TUGAS A ->
Jawablah pertanyaan berikut berdasarkan teks bacaan di bawah:
(i) Pada tahun berapa al-Asma'i lahir di Basra?
(ii) Siapa yang mengedit Kitab al-Wuhush di Wina pada 1887?
(iii) Ibnu Duraid dikenal sebagai pakar di bidang apa?

※

Rabu 02 Nov 2022 22:20 WIB

Menelusuri Jejak Kaum Intelektual di Basra

Kaum intelektual silih berganti mengharumkan nama Basra.

Ilmuwan Muslim (ilustrasi).
Foto: blogspot.com
Ilmuwan Muslim (ilustrasi).

IHRAM.CO.ID, Kaum intelektual silih berganti mengharumkan nama Basra. Di antara mereka adalah Abd al-Malik ibn Quraib al-Asma'i. Ia lahir di Basra pada 739 Masehi.

Ia tak hanya dikenal di Basra, tetapi juga menjalin jejaring intelektual dengan kota tetangganya, Baghdad. Takdir mengembalikannya ke Basra, sebab ia meninggal di kota kelahirannya. Al-Asma’i dikenal sebagai salah satu sarjana terbesar pada masanya, yang mula-mula menekuni ilmu alam dan zoologi.

Baca Juga

Sejumlah karya lahir dari pemikirannya, misalnya buku tentang kuda yang dikenal dengan Kitab al-Khail, ada juga buku tentang kuda yaitu Kitab al-Ibil, serta Kitab al-Wuhush yang mengungkap tentang binatang-binatang buas. Dia juga menulis buku tentang penciptaan manusia, Kitab Khalq al-Insan.

Melalui karya yang ditulis al-Asma’i itu, ilmuwan George  Sarton dalam  tulisannya berjudul  Introduction to the History of Science, mengatakan bahwa telah sejak lama Muslim memiliki pengetahuan mendalam mengenai anatomi tubuh manusia. Di sisi lain, buku al-Asma’i ini juga terkenal di Austria pada paruh kedua abad ke-19.

Buku al-Asma’I yang berjudul Kitab al-Farq atau Book of Distinction diedit oleh D.H Muller di Wina pada 1876. Sedangkan  Kitab al-Wuhush diedit oleh R Geyer di Wina pada 1887. Figur lainnya adalah Abu Bakr Muhammad ibn al-Hasan ibn Duraid. Ia lahir di Basra pada 837 Masehi.

Ibnu Duraid dikenal sebgai seorang pakar geografi. Karya besar yang pernah dibuatnya adalah kamus besar bahasa Arab, berjudul The Collection on the Language. Ia juga menulis sebuah risalah yang menggambarkan tentang suku-suku Arab. Ia memberi judul risalah tersebut, Kitab al-Ishtiqaq. Buku diedit oleh seorang ilmuwan bernama F. Wustenfeld.

Al-Jahiz adalah nama lainnya yang muncul di kalangan intelektual di Basra. Ia lahir di Basra dan kemudian menjadi salah satu pakar terkenal dalam literatur Islam klasik. Ia menghabiskan masa kecilnya dalam balutan kemiskinan. Namun, tekadnya dalam mereguk ilmu, mengantarkannya sebagai seorang cendekiawan besar.

※

TUGAS B -> Kumpulkan setiap baris catatan di bawah yang memuat kata "CPMS". Huruf besar dan kecil diperhitungkan.

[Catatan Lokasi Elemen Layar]
※

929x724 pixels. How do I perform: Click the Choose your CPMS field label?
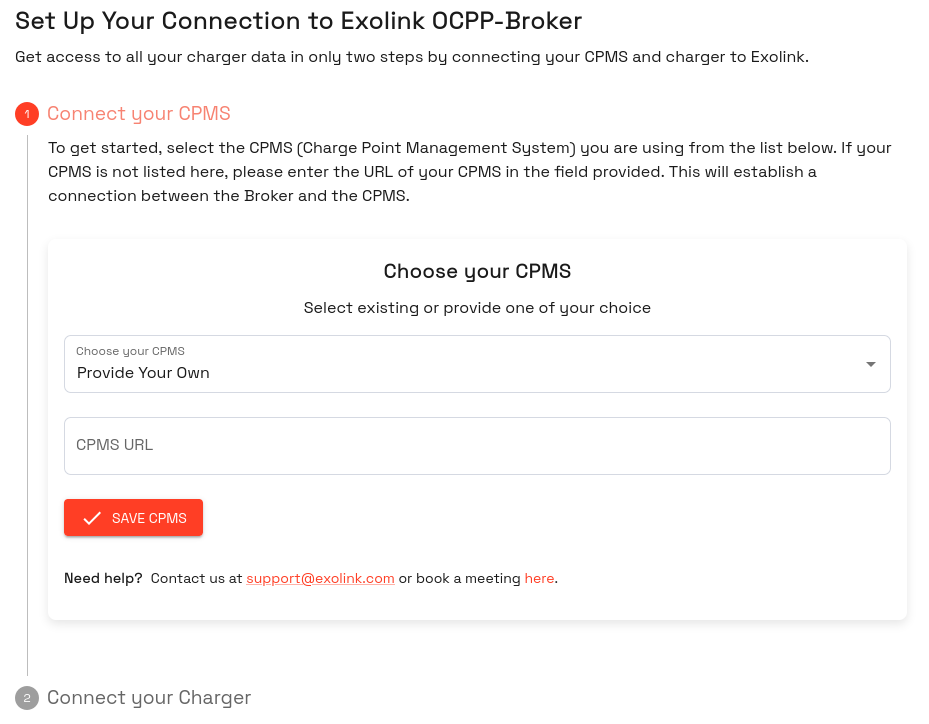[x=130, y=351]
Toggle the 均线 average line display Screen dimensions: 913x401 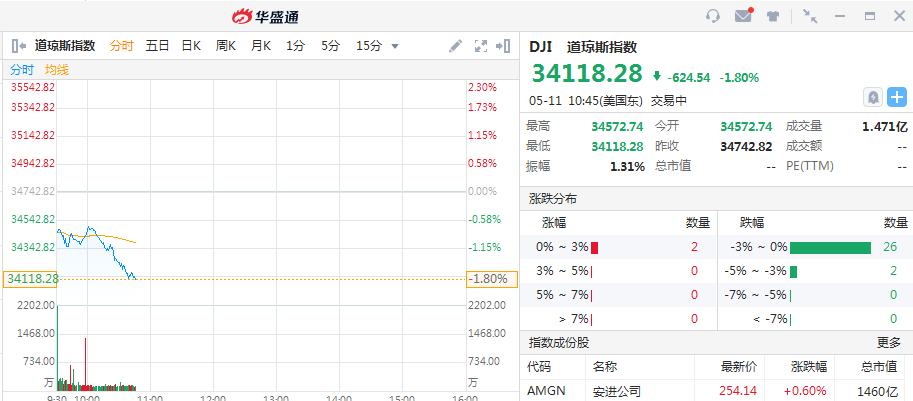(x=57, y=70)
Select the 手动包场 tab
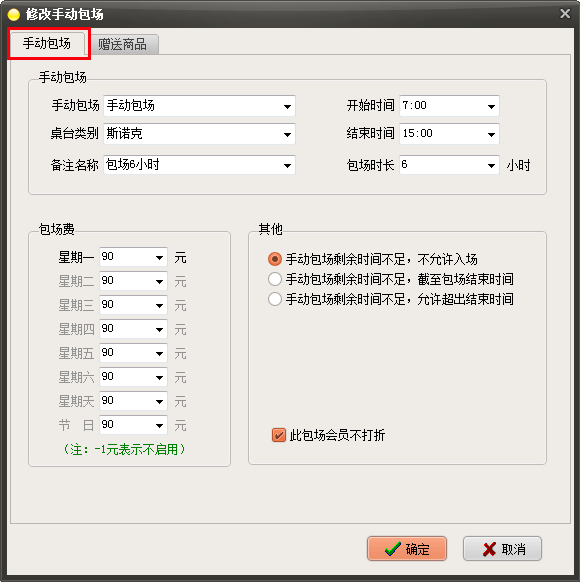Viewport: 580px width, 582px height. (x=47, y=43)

※

JAWABAN BENAR A ->
(i) 739 Masehi
(ii) R Geyer
(iii) Geografi

JAWABAN BENAR B ->
929x724 pixels. How do I perform: Click the Choose your CPMS field label?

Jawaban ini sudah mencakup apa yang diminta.